(Pixel coordinate grounding data)

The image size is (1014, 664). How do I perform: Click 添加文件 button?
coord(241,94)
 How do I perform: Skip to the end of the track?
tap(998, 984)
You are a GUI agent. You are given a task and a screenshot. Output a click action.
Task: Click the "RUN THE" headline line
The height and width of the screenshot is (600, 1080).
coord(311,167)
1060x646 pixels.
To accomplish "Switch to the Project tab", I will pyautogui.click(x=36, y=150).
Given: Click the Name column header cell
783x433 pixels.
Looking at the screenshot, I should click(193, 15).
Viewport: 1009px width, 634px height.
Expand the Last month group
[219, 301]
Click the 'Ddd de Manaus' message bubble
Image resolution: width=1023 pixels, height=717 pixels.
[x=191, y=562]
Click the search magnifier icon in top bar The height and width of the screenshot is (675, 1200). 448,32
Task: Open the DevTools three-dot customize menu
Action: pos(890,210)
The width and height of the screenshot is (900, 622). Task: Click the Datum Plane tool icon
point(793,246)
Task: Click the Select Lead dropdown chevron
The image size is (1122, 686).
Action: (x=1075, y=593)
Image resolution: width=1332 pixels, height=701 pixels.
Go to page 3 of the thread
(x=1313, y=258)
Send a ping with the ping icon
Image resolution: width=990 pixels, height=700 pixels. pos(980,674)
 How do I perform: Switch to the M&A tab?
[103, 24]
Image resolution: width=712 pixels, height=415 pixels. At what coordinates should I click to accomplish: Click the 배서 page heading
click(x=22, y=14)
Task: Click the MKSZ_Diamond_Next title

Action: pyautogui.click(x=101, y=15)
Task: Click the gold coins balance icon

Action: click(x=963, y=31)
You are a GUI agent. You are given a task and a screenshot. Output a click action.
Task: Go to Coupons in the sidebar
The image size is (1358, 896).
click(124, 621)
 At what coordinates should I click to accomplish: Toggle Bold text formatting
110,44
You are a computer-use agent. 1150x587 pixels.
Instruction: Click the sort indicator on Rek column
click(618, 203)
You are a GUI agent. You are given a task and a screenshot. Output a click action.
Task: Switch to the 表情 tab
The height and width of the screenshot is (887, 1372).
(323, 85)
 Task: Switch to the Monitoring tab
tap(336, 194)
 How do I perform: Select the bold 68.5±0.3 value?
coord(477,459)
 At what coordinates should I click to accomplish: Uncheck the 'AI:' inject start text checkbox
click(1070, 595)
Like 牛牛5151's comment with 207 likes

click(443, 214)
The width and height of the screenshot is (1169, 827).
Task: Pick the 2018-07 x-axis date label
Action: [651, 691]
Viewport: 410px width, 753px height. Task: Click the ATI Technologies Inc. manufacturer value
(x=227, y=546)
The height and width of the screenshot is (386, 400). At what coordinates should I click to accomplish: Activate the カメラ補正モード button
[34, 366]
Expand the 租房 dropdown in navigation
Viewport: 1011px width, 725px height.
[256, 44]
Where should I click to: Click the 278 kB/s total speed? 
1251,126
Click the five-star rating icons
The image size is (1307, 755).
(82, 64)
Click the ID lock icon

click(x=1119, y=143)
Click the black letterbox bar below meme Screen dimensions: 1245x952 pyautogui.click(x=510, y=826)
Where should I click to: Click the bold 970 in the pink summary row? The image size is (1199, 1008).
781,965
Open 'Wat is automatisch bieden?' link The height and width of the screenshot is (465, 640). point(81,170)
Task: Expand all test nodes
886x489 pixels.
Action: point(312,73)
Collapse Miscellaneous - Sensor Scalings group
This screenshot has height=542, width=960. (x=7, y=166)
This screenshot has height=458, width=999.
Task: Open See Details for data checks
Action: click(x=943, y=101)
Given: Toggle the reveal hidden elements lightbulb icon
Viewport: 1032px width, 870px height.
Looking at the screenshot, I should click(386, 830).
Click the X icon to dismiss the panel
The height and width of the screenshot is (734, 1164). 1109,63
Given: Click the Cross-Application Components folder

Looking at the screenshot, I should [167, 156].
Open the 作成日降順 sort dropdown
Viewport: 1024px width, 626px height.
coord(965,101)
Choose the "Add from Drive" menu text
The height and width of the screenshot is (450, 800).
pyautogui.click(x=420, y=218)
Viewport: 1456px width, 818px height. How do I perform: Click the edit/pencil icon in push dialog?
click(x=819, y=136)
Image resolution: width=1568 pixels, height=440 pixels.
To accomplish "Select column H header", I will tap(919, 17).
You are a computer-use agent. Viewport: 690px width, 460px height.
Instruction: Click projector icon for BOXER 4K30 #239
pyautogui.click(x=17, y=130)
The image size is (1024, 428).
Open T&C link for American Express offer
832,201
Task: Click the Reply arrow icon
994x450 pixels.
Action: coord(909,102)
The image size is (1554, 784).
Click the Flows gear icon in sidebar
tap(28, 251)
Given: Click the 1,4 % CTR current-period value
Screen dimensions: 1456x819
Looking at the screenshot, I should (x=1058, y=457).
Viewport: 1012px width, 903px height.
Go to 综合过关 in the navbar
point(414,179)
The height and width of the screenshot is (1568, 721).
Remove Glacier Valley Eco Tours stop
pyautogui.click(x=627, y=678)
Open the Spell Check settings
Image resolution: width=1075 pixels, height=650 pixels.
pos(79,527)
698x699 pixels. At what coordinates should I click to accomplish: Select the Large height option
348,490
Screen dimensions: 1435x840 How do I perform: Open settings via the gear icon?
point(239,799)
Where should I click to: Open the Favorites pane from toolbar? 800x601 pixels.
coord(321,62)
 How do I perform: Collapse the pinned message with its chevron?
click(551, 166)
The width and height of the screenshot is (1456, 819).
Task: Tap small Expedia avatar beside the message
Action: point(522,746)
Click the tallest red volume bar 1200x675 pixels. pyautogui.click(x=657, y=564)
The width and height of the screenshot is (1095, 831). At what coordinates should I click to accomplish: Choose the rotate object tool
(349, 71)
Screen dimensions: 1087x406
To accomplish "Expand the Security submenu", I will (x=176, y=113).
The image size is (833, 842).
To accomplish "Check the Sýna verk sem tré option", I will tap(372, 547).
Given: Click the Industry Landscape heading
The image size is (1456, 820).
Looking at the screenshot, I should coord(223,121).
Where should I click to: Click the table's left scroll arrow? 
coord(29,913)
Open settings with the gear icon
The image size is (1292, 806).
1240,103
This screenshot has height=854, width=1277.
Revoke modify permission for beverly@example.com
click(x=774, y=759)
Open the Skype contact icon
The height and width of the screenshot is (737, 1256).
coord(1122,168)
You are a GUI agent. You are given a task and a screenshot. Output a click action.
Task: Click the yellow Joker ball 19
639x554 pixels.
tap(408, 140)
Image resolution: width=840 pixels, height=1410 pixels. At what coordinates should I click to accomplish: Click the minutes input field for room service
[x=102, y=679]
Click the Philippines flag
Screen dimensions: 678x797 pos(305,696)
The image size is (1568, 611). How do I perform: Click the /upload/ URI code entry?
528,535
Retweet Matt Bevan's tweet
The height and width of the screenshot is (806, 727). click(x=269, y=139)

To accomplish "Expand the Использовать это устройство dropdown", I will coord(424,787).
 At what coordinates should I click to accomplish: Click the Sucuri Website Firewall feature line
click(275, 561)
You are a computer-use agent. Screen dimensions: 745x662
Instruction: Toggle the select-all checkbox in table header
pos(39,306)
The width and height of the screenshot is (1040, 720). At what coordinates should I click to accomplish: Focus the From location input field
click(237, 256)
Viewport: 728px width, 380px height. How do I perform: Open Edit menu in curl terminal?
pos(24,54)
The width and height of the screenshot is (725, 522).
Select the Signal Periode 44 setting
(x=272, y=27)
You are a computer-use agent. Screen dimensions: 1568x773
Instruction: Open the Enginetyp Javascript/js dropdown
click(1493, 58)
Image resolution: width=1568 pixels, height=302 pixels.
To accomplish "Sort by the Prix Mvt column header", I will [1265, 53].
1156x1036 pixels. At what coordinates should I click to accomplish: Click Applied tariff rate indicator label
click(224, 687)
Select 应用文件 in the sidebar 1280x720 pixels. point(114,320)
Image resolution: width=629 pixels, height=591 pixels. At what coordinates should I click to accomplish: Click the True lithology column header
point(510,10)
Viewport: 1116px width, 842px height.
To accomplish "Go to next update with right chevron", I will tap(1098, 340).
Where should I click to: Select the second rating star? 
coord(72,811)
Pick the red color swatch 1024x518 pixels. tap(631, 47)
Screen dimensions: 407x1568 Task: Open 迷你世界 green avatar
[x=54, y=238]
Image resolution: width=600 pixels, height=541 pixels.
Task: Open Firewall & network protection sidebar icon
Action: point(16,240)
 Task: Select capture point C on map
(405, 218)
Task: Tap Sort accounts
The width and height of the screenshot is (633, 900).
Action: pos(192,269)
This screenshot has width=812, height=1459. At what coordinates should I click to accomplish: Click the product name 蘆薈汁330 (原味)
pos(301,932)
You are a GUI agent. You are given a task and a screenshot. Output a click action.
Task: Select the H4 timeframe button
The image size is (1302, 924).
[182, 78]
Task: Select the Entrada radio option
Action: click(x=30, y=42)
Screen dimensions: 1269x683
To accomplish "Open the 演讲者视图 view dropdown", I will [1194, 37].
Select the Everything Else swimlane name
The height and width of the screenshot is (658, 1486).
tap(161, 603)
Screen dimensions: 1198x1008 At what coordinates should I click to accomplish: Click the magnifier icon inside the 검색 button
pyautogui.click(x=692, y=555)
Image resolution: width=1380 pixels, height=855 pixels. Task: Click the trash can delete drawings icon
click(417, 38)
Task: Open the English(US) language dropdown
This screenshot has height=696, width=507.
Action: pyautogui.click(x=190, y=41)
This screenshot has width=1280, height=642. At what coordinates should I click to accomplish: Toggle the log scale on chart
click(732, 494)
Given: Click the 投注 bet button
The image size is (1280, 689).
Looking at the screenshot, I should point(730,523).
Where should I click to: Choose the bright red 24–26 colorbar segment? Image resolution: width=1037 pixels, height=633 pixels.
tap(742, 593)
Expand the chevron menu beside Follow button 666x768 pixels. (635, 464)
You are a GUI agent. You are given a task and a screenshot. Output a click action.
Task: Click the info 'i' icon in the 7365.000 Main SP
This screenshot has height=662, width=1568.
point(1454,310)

** What is required **
The lines above that include "computer" should each be listed.

** Response **
You are a computer-use agent. 1150x587 pixels.
You are a computer-use agent. Viewport: 690px width, 460px height.
You are a computer-use agent. Screen dimensions: 745x662
You are a computer-use agent. Screen dimensions: 1568x773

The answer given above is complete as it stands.